Looking at the numbers  

Michael New, assistant professor of practice at the Busch School of Business for The Catholic University of America, noted that “the FDA’s own data shows that there are a number of health risks involved with chemical abortions.”

“Since the FDA approved the chemical abortion pill in 2000, the FDA’s own data indicates that there have been 32 deaths, 4,218 adverse events, 1,049 hospitalizations, 604 cases of blood loss requiring a transfusion, 418 infections, and 75 severe infections,” New, a senior associate scholar at the Charlotte Lozier Institute, told CNA. 

The FDA figures “are underreported” due to a change in the reporting requirements implemented nearly a decade ago, according to New.

“In 2016, the FDA quit requiring that health care professionals report complications from chemical abortion drugs,” New said. “Since 2016, the reporting of complications has been voluntary.” 

In 2020, during the COVID-19 pandemic, the FDA removed the requirement for women to have an in-person medical exam before being prescribed chemical abortion drugs.

Since then, “the number of complications has almost certainly increased,” New said.

Without a medical exam, abortion providers may unwittingly provide abortion drugs to women whose pregnancies are further along than is recommended for chemical abortions, as well as women who have ectopic pregnancies (a life-threatening condition where the embryo implants outside the uterus). 

Trump administration continues to implement ‘unwise policy’

“The Biden administration FDA and thus far the Trump administration FDA have continued with this unwise policy,” New said. 

Chemical abortions are sometimes falsely advertised as “safer than Tylenol.” But a chemical abortion is far less safe than even a surgical abortion, Skop noted. 

Complications occur at least four times as frequently following drug-induced abortions compared to surgical abortions, causing at least 1 in 15 women to require emergency care when the drugs are used as the FDA recommends,” Skop said. “Even more women suffer when they are taken at advanced gestational ages.” 

“The abortion pill is being sold as safe, but independent data tell another story,” Carol Tobias, president of National Right to Life, said in a statement. “Women are being harmed, and the dangers are being ignored or hidden.” 

“Abortion industry spin makes mifepristone abortions sound easy, but the truth is each abortion takes the life of a living preborn child and places the woman in danger,” Tobias said.

How can policymakers respond?

New noted that public officials could take several steps “to protect mothers and children” from these dangers, including requiring that “medical professionals report complications that arise from chemical abortions.” 

In addition, the FDA “could require that women obtaining chemical abortions first have an in-person medical exam,” a change that New said the Trump administration could make “right away.” 

“Thus far, it is disappointing that the Trump administration has not prioritized keeping women safe from unregulated chemical abortion drugs,” New said. 

Skop added that “policymakers need better abortion data.” 

“Extensive deficiencies affect abortion data collection in the U.S., including a lack of anonymized national reporting requirements,” Skop said. 
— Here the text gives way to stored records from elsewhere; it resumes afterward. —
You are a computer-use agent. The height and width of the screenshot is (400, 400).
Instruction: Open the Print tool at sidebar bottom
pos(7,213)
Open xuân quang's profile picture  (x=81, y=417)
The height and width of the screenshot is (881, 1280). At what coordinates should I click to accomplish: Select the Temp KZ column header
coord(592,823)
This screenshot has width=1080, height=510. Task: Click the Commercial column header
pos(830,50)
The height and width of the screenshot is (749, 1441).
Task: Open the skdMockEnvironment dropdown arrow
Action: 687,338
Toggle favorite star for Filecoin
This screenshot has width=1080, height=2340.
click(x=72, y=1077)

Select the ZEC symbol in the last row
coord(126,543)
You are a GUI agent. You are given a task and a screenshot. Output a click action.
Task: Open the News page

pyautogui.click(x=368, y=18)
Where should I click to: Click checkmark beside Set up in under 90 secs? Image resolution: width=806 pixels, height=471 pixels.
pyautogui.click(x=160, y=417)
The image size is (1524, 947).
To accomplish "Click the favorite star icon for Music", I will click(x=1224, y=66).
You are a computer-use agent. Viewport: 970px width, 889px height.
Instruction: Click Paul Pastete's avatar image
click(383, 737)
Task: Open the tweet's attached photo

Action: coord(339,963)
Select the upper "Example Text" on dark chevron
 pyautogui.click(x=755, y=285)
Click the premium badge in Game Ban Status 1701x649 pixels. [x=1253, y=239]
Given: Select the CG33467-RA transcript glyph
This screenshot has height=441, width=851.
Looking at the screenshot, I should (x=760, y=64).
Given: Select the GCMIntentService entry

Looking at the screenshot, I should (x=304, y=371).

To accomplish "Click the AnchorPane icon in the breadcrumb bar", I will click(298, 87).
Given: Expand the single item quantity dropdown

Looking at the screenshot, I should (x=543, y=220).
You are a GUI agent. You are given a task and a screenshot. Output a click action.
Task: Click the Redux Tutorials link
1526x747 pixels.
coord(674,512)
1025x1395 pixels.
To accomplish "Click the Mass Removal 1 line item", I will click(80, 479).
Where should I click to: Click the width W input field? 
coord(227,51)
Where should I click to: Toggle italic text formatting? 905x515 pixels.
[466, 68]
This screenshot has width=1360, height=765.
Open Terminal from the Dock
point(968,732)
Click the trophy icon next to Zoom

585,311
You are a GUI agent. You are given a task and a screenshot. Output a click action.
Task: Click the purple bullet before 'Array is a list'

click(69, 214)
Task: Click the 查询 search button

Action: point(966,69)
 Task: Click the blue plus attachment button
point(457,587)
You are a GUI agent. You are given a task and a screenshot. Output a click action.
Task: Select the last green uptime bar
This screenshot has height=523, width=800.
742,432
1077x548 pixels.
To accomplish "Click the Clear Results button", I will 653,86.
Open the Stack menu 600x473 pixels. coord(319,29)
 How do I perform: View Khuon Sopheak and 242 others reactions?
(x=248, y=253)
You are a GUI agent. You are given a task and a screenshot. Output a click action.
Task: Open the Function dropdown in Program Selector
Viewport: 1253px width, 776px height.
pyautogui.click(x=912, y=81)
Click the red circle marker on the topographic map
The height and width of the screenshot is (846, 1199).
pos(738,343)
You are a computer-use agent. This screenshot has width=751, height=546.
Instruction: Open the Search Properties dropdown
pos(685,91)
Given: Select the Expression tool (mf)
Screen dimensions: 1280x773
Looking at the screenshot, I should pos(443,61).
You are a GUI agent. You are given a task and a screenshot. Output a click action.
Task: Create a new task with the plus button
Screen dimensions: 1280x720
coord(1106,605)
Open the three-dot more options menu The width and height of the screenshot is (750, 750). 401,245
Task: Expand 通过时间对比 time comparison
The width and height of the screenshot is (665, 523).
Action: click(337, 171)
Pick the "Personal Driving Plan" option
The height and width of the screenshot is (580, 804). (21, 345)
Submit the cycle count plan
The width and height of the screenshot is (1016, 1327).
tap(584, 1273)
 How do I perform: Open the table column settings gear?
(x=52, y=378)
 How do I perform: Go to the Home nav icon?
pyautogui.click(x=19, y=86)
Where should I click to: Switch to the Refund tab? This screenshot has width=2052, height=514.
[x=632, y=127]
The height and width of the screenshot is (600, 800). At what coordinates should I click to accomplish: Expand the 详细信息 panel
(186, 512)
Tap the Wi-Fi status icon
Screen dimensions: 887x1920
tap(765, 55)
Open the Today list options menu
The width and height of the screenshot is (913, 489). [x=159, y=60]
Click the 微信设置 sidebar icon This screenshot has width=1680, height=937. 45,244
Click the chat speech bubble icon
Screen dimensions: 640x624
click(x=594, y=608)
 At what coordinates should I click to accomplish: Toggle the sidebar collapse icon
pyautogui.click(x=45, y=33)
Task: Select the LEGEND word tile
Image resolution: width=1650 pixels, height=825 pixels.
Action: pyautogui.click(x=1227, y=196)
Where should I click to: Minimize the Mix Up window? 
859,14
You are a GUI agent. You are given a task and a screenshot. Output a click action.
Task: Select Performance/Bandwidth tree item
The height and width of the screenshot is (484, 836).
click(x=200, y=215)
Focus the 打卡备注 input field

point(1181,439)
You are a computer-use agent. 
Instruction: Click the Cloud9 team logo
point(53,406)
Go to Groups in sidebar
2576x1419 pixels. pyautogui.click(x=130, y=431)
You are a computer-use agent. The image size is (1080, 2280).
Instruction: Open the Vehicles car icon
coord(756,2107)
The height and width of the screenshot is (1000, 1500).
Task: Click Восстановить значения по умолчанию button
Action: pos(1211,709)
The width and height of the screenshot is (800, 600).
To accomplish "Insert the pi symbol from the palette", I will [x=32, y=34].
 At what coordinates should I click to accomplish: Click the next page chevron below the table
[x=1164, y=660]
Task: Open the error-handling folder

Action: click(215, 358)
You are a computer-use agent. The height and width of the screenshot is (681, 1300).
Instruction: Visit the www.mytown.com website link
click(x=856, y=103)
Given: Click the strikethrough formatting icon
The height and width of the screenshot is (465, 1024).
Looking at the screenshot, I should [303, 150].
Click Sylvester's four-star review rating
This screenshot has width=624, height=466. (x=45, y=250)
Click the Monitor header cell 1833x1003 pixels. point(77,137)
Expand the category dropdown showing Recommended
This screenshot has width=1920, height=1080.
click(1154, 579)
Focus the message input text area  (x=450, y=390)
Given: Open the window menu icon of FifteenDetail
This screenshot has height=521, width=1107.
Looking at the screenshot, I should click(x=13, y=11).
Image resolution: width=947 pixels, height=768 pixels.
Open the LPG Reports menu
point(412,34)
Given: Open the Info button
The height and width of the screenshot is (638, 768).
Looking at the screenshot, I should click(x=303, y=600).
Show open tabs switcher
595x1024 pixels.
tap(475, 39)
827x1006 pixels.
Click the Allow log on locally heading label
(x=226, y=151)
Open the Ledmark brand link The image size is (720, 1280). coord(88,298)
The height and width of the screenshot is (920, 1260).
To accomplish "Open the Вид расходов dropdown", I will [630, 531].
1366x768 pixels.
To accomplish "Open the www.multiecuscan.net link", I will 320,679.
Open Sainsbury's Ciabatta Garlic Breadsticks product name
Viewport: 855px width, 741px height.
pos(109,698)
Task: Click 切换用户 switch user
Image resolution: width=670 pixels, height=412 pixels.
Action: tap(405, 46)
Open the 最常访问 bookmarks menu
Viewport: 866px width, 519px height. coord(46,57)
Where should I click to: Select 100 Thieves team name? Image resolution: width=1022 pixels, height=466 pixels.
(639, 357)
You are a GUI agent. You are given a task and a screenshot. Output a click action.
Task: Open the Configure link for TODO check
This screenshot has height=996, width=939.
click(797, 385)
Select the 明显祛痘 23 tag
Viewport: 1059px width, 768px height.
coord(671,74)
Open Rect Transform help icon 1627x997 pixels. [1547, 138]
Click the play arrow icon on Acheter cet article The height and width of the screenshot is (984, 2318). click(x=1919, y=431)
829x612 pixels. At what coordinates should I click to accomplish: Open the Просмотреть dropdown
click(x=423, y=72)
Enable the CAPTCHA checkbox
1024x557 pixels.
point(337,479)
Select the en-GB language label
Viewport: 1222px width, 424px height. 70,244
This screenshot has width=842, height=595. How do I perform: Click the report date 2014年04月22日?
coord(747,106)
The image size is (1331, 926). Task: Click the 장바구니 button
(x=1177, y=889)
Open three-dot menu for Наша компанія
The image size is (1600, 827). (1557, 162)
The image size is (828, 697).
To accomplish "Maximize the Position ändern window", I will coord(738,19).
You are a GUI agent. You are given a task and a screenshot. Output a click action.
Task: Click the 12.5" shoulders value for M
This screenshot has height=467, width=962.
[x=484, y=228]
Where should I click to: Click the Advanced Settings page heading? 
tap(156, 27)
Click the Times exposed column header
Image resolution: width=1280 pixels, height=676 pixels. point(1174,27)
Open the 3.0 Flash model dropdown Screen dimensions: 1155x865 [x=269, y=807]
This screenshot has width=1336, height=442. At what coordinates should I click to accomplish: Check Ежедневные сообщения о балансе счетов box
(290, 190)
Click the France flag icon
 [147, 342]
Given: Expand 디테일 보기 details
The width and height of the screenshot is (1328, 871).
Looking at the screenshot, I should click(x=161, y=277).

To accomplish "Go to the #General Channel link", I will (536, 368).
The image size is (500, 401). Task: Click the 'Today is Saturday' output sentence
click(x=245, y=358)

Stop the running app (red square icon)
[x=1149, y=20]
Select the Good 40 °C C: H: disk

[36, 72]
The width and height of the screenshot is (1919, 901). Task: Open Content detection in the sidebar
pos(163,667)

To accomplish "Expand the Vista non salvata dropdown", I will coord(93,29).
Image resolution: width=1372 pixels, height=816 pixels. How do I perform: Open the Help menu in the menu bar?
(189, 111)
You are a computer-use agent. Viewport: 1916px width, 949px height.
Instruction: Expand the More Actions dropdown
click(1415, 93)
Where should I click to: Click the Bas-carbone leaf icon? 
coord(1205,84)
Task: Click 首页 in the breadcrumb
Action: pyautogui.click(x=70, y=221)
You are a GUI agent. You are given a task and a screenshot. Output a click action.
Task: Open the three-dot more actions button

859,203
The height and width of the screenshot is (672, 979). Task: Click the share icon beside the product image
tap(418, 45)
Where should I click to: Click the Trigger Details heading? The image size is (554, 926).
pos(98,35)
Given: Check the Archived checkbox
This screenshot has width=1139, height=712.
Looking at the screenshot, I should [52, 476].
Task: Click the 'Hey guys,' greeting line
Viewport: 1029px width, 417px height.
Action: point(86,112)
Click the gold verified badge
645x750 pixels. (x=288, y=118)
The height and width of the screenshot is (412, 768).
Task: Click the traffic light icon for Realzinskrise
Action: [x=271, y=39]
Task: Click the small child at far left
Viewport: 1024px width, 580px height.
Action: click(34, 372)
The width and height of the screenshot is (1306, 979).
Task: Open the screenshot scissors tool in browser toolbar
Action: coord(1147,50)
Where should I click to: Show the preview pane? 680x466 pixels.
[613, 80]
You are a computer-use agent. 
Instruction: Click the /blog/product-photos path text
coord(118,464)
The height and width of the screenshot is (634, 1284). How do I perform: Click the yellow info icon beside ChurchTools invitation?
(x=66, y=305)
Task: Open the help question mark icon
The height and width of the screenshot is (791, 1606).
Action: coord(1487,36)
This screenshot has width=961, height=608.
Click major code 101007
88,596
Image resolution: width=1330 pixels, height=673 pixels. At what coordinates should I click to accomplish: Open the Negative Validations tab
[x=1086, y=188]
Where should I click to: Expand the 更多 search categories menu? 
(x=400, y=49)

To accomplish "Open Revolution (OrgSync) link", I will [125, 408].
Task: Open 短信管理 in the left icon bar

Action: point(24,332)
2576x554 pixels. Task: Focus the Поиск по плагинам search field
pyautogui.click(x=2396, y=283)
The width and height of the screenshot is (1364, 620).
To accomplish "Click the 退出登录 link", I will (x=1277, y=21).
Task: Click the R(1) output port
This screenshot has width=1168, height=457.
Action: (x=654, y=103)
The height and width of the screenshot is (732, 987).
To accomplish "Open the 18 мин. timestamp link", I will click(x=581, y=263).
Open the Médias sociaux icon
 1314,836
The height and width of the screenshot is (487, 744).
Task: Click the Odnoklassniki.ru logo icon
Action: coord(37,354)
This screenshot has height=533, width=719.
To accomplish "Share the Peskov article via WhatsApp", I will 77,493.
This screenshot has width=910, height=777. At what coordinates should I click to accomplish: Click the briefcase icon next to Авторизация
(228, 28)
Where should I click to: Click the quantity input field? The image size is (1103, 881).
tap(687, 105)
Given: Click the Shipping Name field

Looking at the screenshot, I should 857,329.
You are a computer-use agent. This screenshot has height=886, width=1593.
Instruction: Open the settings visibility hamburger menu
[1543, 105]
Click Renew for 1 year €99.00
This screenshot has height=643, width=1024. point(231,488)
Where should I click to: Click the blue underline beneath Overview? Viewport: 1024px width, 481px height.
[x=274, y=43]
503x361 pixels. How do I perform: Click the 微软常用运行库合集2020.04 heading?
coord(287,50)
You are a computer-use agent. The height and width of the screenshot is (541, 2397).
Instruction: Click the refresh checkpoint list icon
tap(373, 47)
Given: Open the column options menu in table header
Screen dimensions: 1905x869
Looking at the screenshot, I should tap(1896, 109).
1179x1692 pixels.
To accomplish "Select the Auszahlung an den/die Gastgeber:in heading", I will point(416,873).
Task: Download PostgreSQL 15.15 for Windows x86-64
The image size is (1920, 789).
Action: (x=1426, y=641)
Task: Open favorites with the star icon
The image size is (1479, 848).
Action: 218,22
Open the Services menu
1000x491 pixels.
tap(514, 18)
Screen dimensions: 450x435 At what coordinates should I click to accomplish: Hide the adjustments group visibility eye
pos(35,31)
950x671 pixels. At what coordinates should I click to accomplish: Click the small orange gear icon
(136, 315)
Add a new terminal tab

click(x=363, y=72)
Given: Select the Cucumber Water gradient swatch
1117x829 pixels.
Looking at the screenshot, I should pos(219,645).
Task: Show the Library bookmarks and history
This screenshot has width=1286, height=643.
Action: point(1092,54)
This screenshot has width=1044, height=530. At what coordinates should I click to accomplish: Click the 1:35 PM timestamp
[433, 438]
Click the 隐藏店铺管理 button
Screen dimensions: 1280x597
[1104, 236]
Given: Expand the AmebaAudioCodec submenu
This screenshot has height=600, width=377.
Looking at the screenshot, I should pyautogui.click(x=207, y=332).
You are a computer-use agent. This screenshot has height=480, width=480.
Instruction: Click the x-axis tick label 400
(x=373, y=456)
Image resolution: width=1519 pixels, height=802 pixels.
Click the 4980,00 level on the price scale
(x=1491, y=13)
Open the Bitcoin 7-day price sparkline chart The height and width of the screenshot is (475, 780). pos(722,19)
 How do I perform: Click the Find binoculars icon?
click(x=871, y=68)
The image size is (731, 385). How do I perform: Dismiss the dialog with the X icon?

“Women also need to know the true risk of abortion and potential complications, which are both physical and mental,” she continued. 

Skop noted that “the majority of women with a history of abortion would have preferred to give birth if they had the necessary support.” 

“Women also should know there are 2,750 pregnancy resource centers that want to walk alongside women facing an unintended pregnancy to provide any support they need,” Skop said. 

Nonprofit organizations across the country exist to provide pregnant women and mothers with support — from baby clothes to ultrasounds to parenting classes. 

“The abortion industry’s goal is to promote all-trimester abortion on demand,” Skop noted. “And lawmakers, the public, and most importantly, women considering abortion, must understand abortion advocates will mislead them to achieve that goal.”